16 Mar The Hidden cost of lower cost; how line-item savings could cost you more in the end
There is a great deal that has shifted and continues to shift in the healthcare landscape. We will undoubtedly have a different system in 10 years than we have today. Just look at the changes that have occurred over the last 10 years since the passage of the Affordable Care Act.
But one thing will likely remain; cost will be a target for improvement in healthcare purchasing.
We have all seen the headlines in recent times about the increase in drug prices, surprise billing, and hospital consolidation. The common thread among these hot-button issues is cost. Cost to the hospitals. Cost to patients. Costs to insurance companies.
While there is a lot to discuss, debate, and deliberate over, there is one topic that is often overlooked but can be a real issue if not treated properly. That is, the cost of low cost.
Let’s start in consumer terms. Consider dish soap. It all seems the same. There are multiple shelves filled with dish soap at the local store, all priced differently. Being on a budget and trying to save for the next vacation, its easy to look at the bottom shelf to save $1.29 on soap. But when you get home and try to tackle the lasagna dish, you realize you just used half the bottle. In the end, if you stay with that soap, you will probably end up paying more, because of the quality difference.
This is a simple example, but it is as true as ever in the hospital supply chain. Hospitals are trying to save costs for all the right reasons. Lowering expenses leads to higher profit margins. Higher margins mean more reinvestment into important healthcare services and the health of the community. Higher and uncontrolled expenses lead to lower margin and less investment. It is no surprise then that when presented with the opportunity to save 20% on a single line item, most would jump at the chance.
However, there could be hidden costs associated with that savings. These are the hidden costs that could be costing more in the long run.
In one study, a group from North Mississippi Medical Center looks at its wound care dressing costs, realizing it was a high spend category. What is interesting about the high spend in this instance is that it was not because the hospital was purchasing high individually priced items, it was buying a large amount of various wound dressings. Some were high quality, other lower quality, and many redundant. But the mix of quality and over lapping vendors led to a high spend. Despite having many vendors, which often leads to higher costs, especially given product redundancy, one of the main issues that was uncovered was quality.
Quality for wound care dressings often boils down to being able to leave the dressing on for longer and having a wound that heals faster. In this case, when the hospital reduced redundancy and brought higher line item priced items into the facility, it was able to save on spend in the category, despite each line item looking much higher than it previously had.
You may be asking, isn’t the above example about standardization? The answer is yes. But it is also about not looking for the lowest priced items in order to save costs, without understanding the full impact of these products.
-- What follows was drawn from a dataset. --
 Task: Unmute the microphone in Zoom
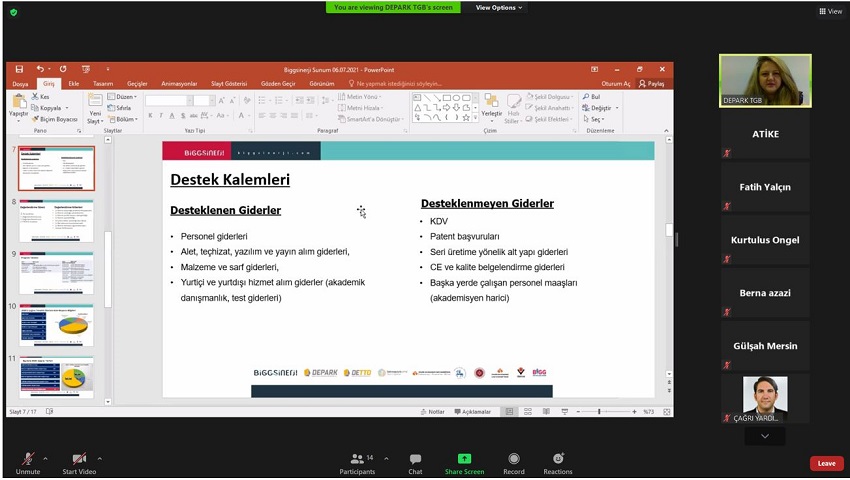[x=27, y=460]
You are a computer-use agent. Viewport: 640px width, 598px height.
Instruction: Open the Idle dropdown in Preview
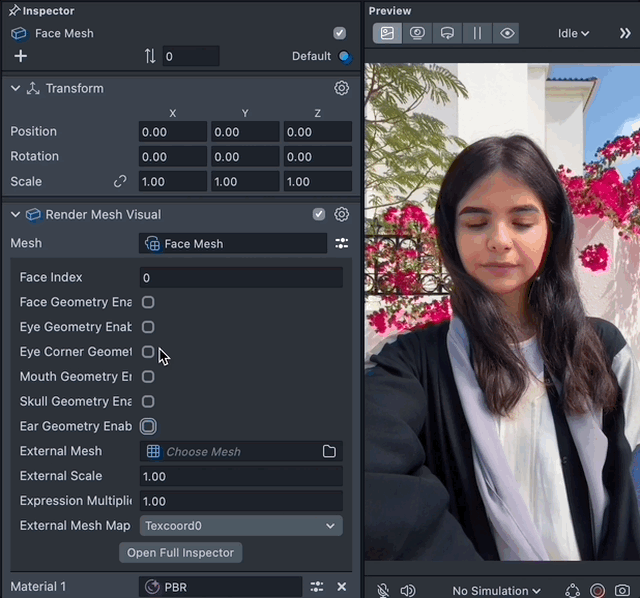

One high spend area if you are in a hospital that does high volume of surgical procedures is patient drapes. They are disposable. They are not reimbursable and can add a lot of cost to each procedure. Many hospitals look for ways to save on these items, and for all the right reasons. What if in an effort to save on patient drapes, you bring in a single access drape for angioplasties that does not absorb as well as the previous drapes. Furthermore, there were some features of the previous drape that allowed surgeons to hold tools or guide wires and tubing. With reduced absorbency and lack of other provisions, surgeons are now dropping tools and using blue towels by the arm load to control fluid.
While it seemed like you were saving 10% on a single line item you may have just increased costs by 5% because of the extra downtime and supplies that are being used in each procedure.
Whether you are a nurse, a nurse manager, a supply chain director, or a purchaser, how should you be looking at individual items to determine if there is a true, fully loaded cost savings?
To start, look at cost. It is fine to start there as a benchmark. In a previous article we wrote about how to measure ROI of new products, many of those ideas apply here as well. In order to understand if you are saving money, it is important to look at the full impact. Is the new product going to increase nursing time? Will it increase downtime? What are the issues doctors are going to have using it that could cause unforeseen impacts on efficiency? Will we have to buy more because it will take more to get the job done? Understanding the total cost of an item is critical when making new purchase decisions.
On the other side of this coin, if you are being told that a new lower cost item is being brought into your hospital, ask the above questions. Push to understand what the impact to your daily practice is going to be. Some of those impacts may not be worth the savings in the end.
Finally, work with the vendor. They may try to sell you on price alone, but do not let it stop there. Have them produce evidence to show that you will not be impacted in other ways by switching to a lower priced product. There are many less expensive medical devices that do an incredible job. There are others that do not perform as well as premium products. Understand your total cost of the products and services you are bringing into your facility. They may cost you in the end.